> _TASK DETAILS_
Write out every single entry exactly.
====== MATERIAL SUPPLIED ======
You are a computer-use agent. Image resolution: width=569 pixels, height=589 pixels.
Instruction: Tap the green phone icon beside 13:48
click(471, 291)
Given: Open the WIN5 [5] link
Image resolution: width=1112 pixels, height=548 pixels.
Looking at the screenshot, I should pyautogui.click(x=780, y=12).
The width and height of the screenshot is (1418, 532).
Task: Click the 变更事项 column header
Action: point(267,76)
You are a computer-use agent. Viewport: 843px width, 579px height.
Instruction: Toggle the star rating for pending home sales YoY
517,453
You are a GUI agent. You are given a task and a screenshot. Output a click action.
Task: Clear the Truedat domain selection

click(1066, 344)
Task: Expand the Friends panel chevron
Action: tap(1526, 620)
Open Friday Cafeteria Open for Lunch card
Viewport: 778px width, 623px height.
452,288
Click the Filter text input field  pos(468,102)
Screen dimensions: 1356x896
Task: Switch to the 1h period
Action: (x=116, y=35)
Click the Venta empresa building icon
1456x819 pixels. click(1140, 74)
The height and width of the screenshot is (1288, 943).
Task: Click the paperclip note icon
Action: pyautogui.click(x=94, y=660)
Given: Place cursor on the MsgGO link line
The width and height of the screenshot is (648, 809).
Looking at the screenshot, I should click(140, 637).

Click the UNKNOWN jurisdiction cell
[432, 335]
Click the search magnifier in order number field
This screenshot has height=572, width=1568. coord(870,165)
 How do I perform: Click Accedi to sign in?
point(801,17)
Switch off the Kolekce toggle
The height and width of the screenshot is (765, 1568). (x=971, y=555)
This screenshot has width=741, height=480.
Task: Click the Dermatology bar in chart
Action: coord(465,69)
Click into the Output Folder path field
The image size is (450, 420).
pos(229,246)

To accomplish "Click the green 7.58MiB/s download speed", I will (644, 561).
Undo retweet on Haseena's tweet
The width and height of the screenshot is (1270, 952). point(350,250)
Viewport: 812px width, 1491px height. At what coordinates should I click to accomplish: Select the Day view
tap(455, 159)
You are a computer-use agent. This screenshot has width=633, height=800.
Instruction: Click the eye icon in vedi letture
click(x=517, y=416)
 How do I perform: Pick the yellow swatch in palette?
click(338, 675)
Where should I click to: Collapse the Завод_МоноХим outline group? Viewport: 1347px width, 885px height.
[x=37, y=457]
======
> _WRITTEN ANSWER_
You are a computer-use agent. Image resolution: width=569 pixels, height=589 pixels.
Instruction: Tap the green phone icon beside 13:48
click(471, 291)
Given: Open the WIN5 [5] link
Image resolution: width=1112 pixels, height=548 pixels.
Looking at the screenshot, I should pyautogui.click(x=780, y=12).
The width and height of the screenshot is (1418, 532).
Task: Click the 变更事项 column header
Action: point(267,76)
You are a computer-use agent. Viewport: 843px width, 579px height.
Instruction: Toggle the star rating for pending home sales YoY
517,453
You are a GUI agent. You are given a task and a screenshot. Output a click action.
Task: Clear the Truedat domain selection

click(1066, 344)
Task: Expand the Friends panel chevron
Action: tap(1526, 620)
Open Friday Cafeteria Open for Lunch card
Viewport: 778px width, 623px height.
452,288
Click the Filter text input field  pos(468,102)
Screen dimensions: 1356x896
Task: Switch to the 1h period
Action: (x=116, y=35)
Click the Venta empresa building icon
1456x819 pixels. click(1140, 74)
The height and width of the screenshot is (1288, 943).
Task: Click the paperclip note icon
Action: pyautogui.click(x=94, y=660)
Given: Place cursor on the MsgGO link line
The width and height of the screenshot is (648, 809).
Looking at the screenshot, I should click(140, 637).

Click the UNKNOWN jurisdiction cell
[432, 335]
Click the search magnifier in order number field
This screenshot has height=572, width=1568. coord(870,165)
 How do I perform: Click Accedi to sign in?
point(801,17)
Switch off the Kolekce toggle
The height and width of the screenshot is (765, 1568). (x=971, y=555)
This screenshot has width=741, height=480.
Task: Click the Dermatology bar in chart
Action: coord(465,69)
Click into the Output Folder path field
The image size is (450, 420).
pos(229,246)

To accomplish "Click the green 7.58MiB/s download speed", I will (644, 561).
Undo retweet on Haseena's tweet
The width and height of the screenshot is (1270, 952). point(350,250)
Viewport: 812px width, 1491px height. At what coordinates should I click to accomplish: Select the Day view
tap(455, 159)
You are a computer-use agent. This screenshot has width=633, height=800.
Instruction: Click the eye icon in vedi letture
click(x=517, y=416)
 How do I perform: Pick the yellow swatch in palette?
click(338, 675)
Where should I click to: Collapse the Завод_МоноХим outline group? Viewport: 1347px width, 885px height.
[x=37, y=457]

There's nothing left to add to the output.